The Tail of Two CitiesExcerpts from a story written by Janina Sulikowska for the bi-centennial celebration 20/8/1988, “Greta the Camp revisited.”
Australia’s post-war immigrants scheme had an effect on Australia Society and on National Development. Greta Migrant Camp played a major part in this scheme as it was one of the largest camps in Australia.
The camp was located about 3 kms from the township of Greta. It was built for the Australian Army in 1939. The army occupied the site until early 1949 when Australia’s agreement with the International Refugee organization (IRO) to bring Displaced Persons from Europe, was put into action.
The army barrack style buildings were promptly altered to accommodate migrants. The camp was ready to receive the first draft of migrants in June 1949.
It is estimated that some 100,000 migrants passed through the camp between 1949 and 1960. The largest number of people at the camp at one time was in 1950, when some 9,000 people gathered for Christmas.
A change in Australia’s Migrant Policy in 1955 saw the camp slowly close from 1956. The camp officially closed on 15th January 1960.
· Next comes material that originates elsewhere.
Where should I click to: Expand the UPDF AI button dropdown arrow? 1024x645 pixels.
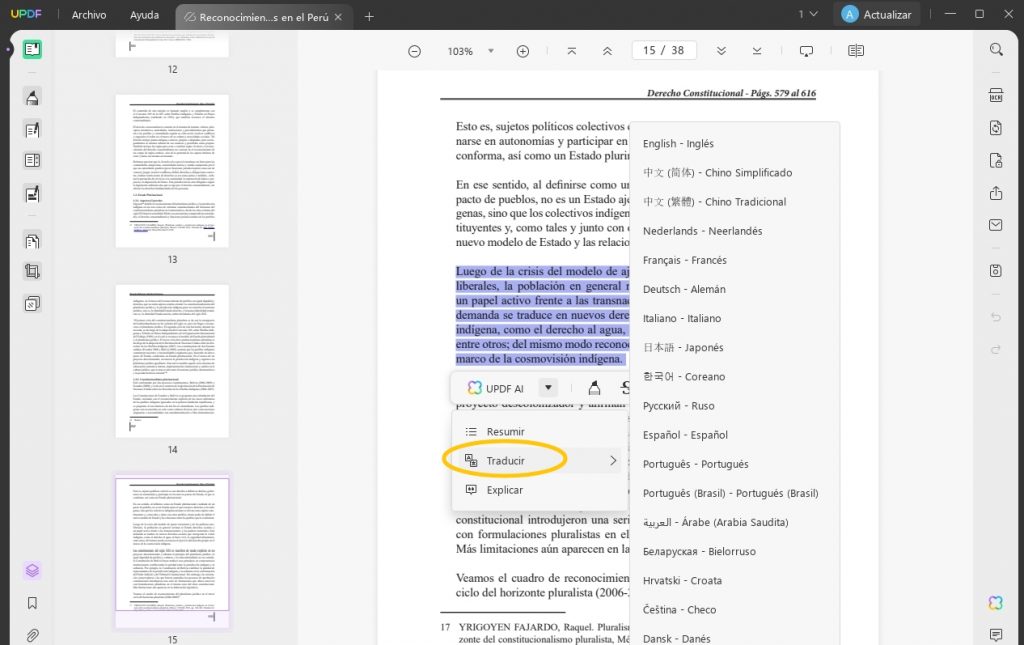point(546,388)
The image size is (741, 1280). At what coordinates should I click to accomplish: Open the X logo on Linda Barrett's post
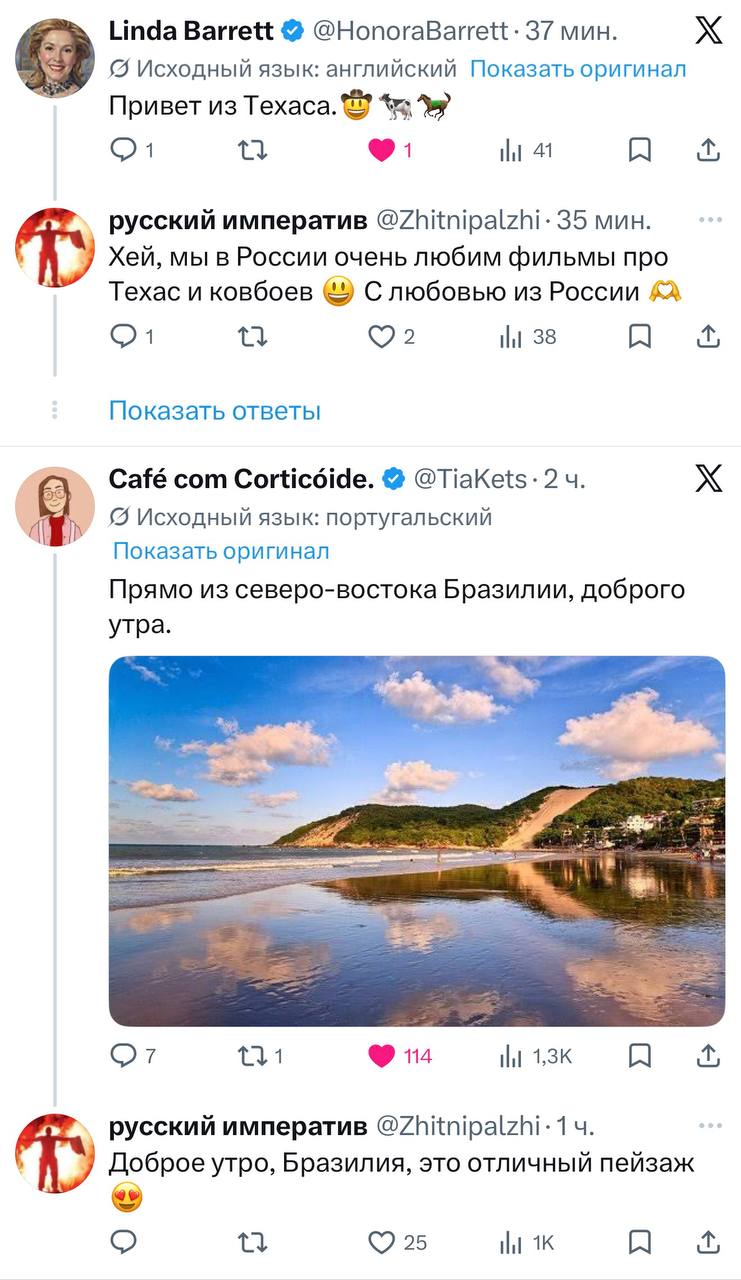pyautogui.click(x=708, y=31)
Most of the IRO migrants came from the Baltic countries (of Lithuania, Latvia, Estonia), Ukraine, Yugoslavia and Czechoslovakia. During the 1950s, agreements were signed with other European nations. There were intakes from Poland, Italy, Greece, Macedonia, Hungry, Austria, Germany and Russia. Passage to Australia was free for migrants. However, men were required to fulfill a 2-year contract once they arrived in Australia.
The first 600 migrants to inhabit Greta were from other Australia migrant camps. They were soon joined by a large group of new arrivals on board the “Fairsea”. These migrants were the first draft of Displaced Persons to be landed outside a capital city. 1096 migrants disembarked at Newcastle harbour on the 19th August 1949 and were transported directly to Greta Migrant Camp by steam train.
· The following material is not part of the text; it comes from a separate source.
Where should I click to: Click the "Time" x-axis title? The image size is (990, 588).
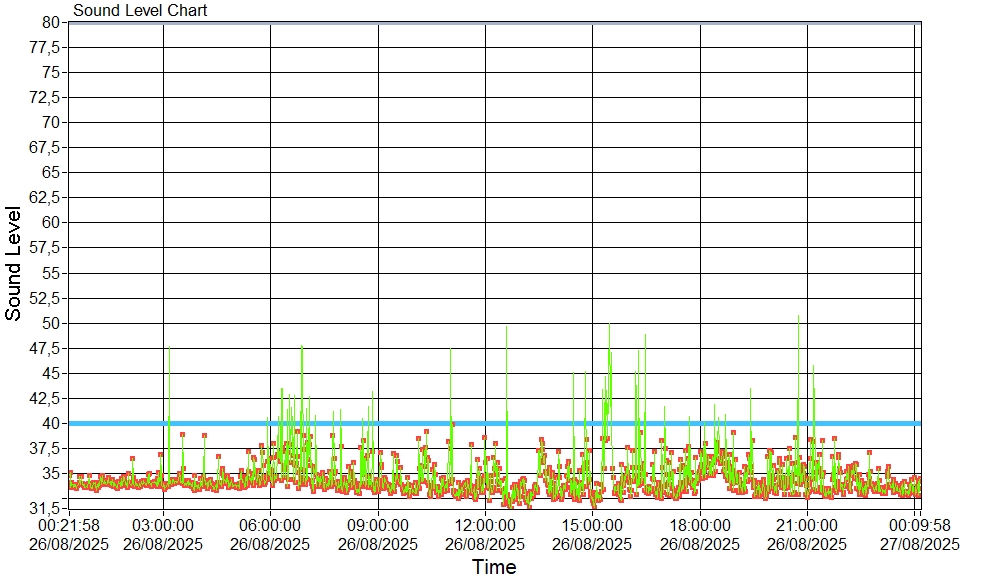pyautogui.click(x=494, y=568)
These migrants suffered hardships before they arrived in our country and the shock of arriving at a camp in the middle of nowhere, at most times in the heat of summer when everything was brown. The accommodation was basic — huts had no lining, no heating in winter and no internal doors to connect the rooms. Living in the camp was also not easy for most families. Mothers and children lived in Great Camp while their husbands and fathers worked away, in Sydney, Cairns, and the Snowy River. The luckier families had fathers who worked at BHP and came home weekends. Mostly people socialised even though they came from different nationalities and different backgrounds. They were happy. There was plenty food and lots of space for the children to play.
The camp was divided into two separate sections: Silver City and Chocolate City. Silver City was so named because of the galvanised iron sheeting used in the construction of its huts and the brown coloured oiled timber clad huts in Chocolate City which nestled at the foot of Mount Molly Morgan.
Both camps were administered separately with a director or commander at the top and several government executives or assistants. Teachers were provided by the Education Department and an Employment office was opened. The bunk huts measured 20 metres by meters and were divided into ten units, each fitted with a door and lined with thin masonite. Both camps were run along army lines by army men and names such as mess and recreation hall were used. Both Silver City and Chocolate City had their own school, cinema, canteen and chapels. The main hospital was in Silver City. This was one of the largest migrant camps in Australia with a population made up of many nations. At one stage there were 17 different nationalities at the camp. The rental charged at the camp initially was 35 shillings per week for adults and twelve shillings and sixpence for children.